This pair of bovine beauties is made from two shoe stretchers. The legs are spindles from a local textile mill, the facial collage is from some women's magazines from the 50's and 60's, and the various other parts are scavenged from the Habitat ReStore here in Greensboro, NC. They include various cabinet hardwares, hooks, nails, brads, leather strips, and wooden spoons.

The people over at Habitat were beginning to get curious over my frequent purchases of piles of apparently unmatched hardware jetsom and flotsam. So I shared this blog address with them. I hope they will be pleased, but there is no telling what people will really think.

Friday, February 19, 2010

Recycled Materials Birdhouses 4

This birdhouse is one I call The Meter House. This house uses side cuts and regular 1X lumber. I used old tin roofing for the roof. There is a large gas meter kind of randomly screwed to the side, because I really liked how it looked.

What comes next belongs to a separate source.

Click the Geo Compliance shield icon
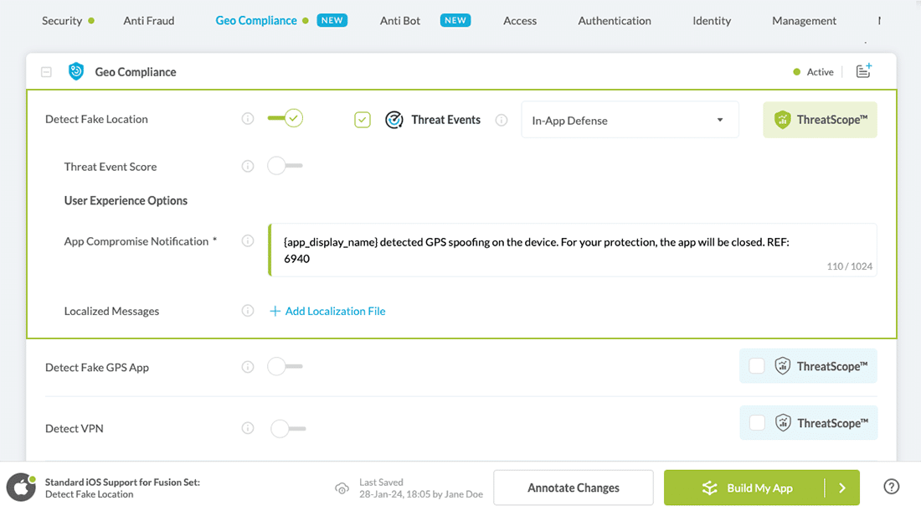Screen dimensions: 921x511 pyautogui.click(x=75, y=72)
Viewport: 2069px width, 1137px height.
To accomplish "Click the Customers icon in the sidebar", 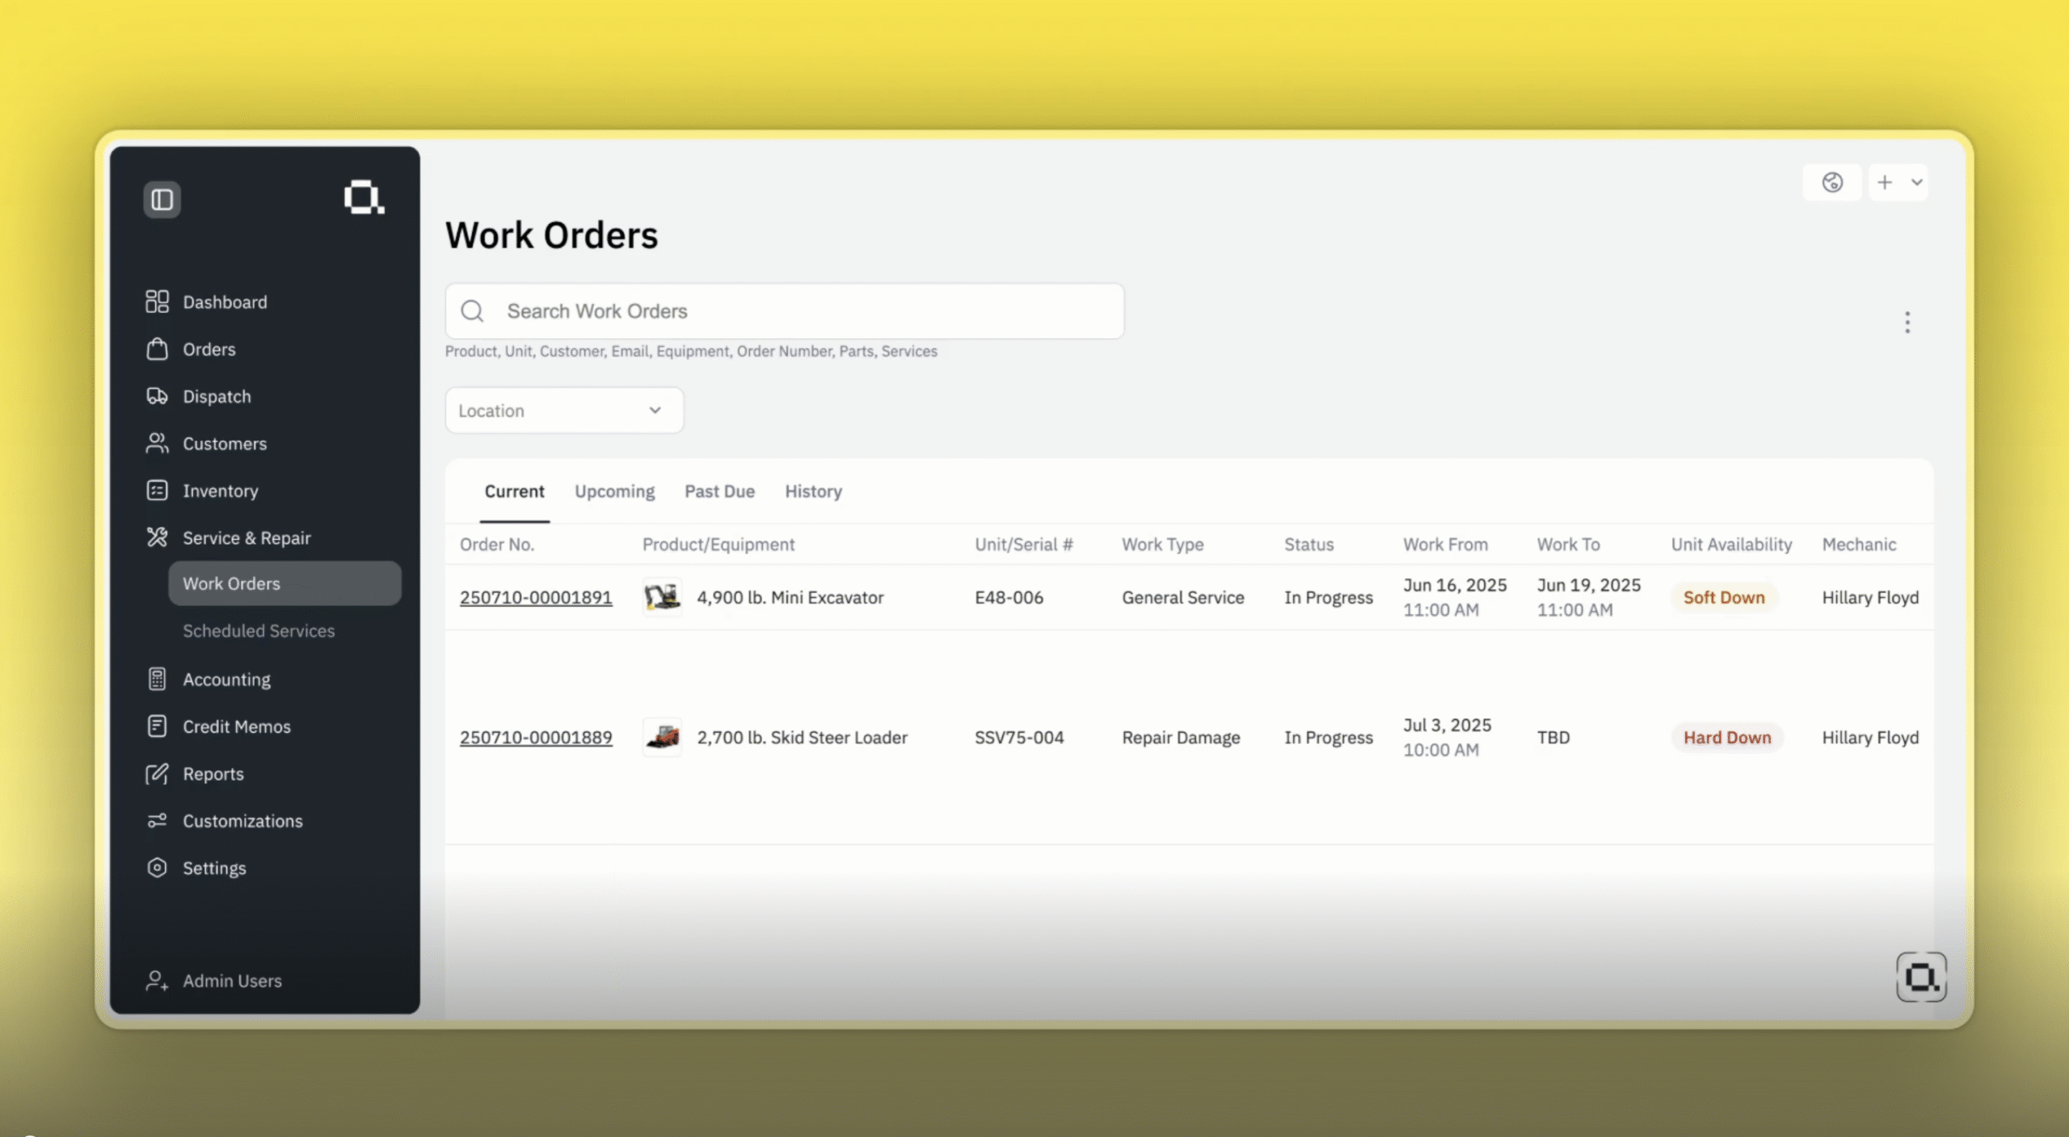I will click(x=157, y=443).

The opposite side has some ventilation holes covered with screening and a ceramic outlet cover. The perch is ceramic as well, with a silver toned beauty ring and a piece of rusted metal roofing.

The house is asymmetrical in design, but I figure the birds won't mind too much. Maybe they'll have creative offspring.

Recycled Materials Birdhouses 3

This is another of my recycled materials birdhouses. I'm pretty fond of this one. It uses 1X lumber along with side cuts from some old logs.

There are some key ornaments, along with drawer hardware and a door stop that is doing duty as a perch. The side hole has screening in it to protect against anything getting in through the side, but it still offers some ventilation.

The roof is made from a piece of old tin roofing from a dismantled barn. I can't wait to get it up on a tree where I can watch for future tenants.

Recycled Materials Birdhouses 2

I call this birdhouse the Arizona house, as it uses my no longer needed Arizona license plate, among other things.

We found an awesome metal scrapyard the other day. They had all these bins of old brass junk, much of which I have used on this house. It includes three different styles of drawer pulls, along with escutcheon plates, beauty rings, a key, a dog tag, and a plastic outlet cover.

My favorite part is the unusual top ornament. I just hope it doesn't act as a lightning rod.

Recycled Materials Birdhouses

For the last few days I have been doing some birdhouses. We have had an unusually cold winter, and I have been trying hard to keep all the neighborhood birds fed. Since spring is on the way, I figured birdhouses would be a good idea for my little feathered friends.

My husband and I spent the better part of a day collecting some birdhouse inspirations. We got some very cool items at the local Habitat Home Re-Store, a metal salvage yard, and the junk heap where a barn had been not so recently re-roofed.

It was just uncommon fortune that Illustration Friday chose "Propogation" for it's word of the week. I figured I would be contributing to the propogation of baby birds, so I decided to post some pictures.

This particular house uses the side cuts from some logs, some regular 1X lumber, a portion of a license plate, a metal house number, a valve stem, an electrical plate of some sort, and a sculptural head that had taken a bad fall. I still have a little caulking and weatherproofing to do, but I am pleased with my results.